Is Python secure?

Python is a very readable language with simple syntax, and typically, one clearly stated way to do things. It comes with a set of well-tested and compact standard library modules. All of this seems to indicate that Python should be a very secure language.

But is it so?

Let's look at a few examples in Python, and try to analyze the security aspect of Python and its standard libraries.

For the purposes of usefulness, we will demonstrate the code examples shown in this section using both Python 2.x and Python 3.x versions. This is because a number of security vulnerabilities that are present in Python 2.x versions are fixed in the recent 3.x versions. However, since many Python developers are still using some form or the other of Python 2.x, the code examples would be useful to them, and also illustrate the importance of migrating to Python 3.x.

All examples are executed on a machine running the Linux (Ubuntu 16.0), x86_64 architecture:

$ python3
Python 3.5.2 (default, Jul  5 2016, 12:43:10) 
[GCC 5.4.0 20160609] on linux
Type "help", "copyright", "credits" or "license" for more information.
>>> import sys
>>> print (sys.version)
3.5.2 (default, Jul  5 2016, 12:43:10) 
[GCC 5.4.0 20160609]
$ python2
Python 2.7.12 (default, Jul  1 2016, 15:12:24) 
[GCC 5.4.0 20160609] on linux2
Type "help", "copyright", "credits" or "license" for more information.
>>> import sys
>>> print sys.version
2.7.12 (default, Jul  1 2016, 15:12:24) 
[GCC 5.4.0 20160609]

Note

Python 3.x version used for these examples are Python 3.5.2, and the Python 2.x version used is Python 2.7.12. All examples are executed on a machine running the Linux (Ubuntu 16.0), 64 bit x86 architecture.
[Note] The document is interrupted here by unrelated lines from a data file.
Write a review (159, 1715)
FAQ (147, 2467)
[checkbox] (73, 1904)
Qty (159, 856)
Most of the examples will use one version of code, which will run both in Python 2.x and Python 3.x. In cases where this is not possible, two versions of the code will be listed.

Reading input

Let's look at this program that is a simple guessing game. It reads a number from the standard input, and compares it with a random number. If it matches, the user wins, otherwise, the user has to try again:

# guessing.py
import random

# Some global password information which is hard-coded
passwords={"joe": "world123",
          "jane": "hello123"}

def game():
     """A guessing game """

    # Use 'input' to read the standard input
    value=input("Please enter your guess (between 1 and 10): ")
    print("Entered value is",value)
    if value == random.randrange(1, 10):
        print("You won!")
    else:
        print("Try again")

if __name__ == "__main__":
    game()

The preceding code is simple, except that it has some sensitive global data, which is the passwords of some users in the system. In a realistic example, these could be populated by some other functions, which read the passwords and cache them in memory.
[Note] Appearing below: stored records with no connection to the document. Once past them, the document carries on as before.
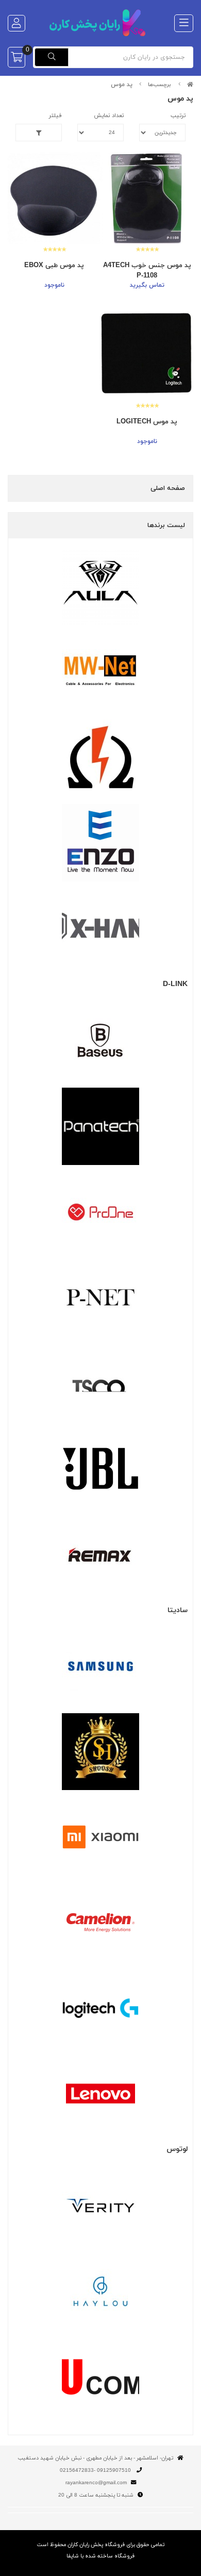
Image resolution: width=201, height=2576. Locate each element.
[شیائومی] (100, 1837)
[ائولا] (100, 586)
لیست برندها (166, 525)
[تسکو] (100, 1383)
Let's try the program with some standard inputs. We will initially run it with Python 2.7, as follows:

$ python2 guessing.py
Please enter your guess (between 1 and 10): 6
('Entered value is', 6)
Try again

$ python2 guessing.py
Please enter your guess (between 1 and 10): 8
('Entered value is', 8)
You won!

Now, let's try a "non-standard" input:

$ python2 guessing.py
Please enter your guess (between 1 and 10): passwords
('Entered value is', {'jane': 'hello123', 'joe': 'world123'})
Try again

Note how the preceding run exposed the global password data!

The problem is that in Python 2, the input value is evaluated as an expression without doing any check, and when it is printed, the expression prints its value. In this case, it happens to match a global variable, so its value is printed out.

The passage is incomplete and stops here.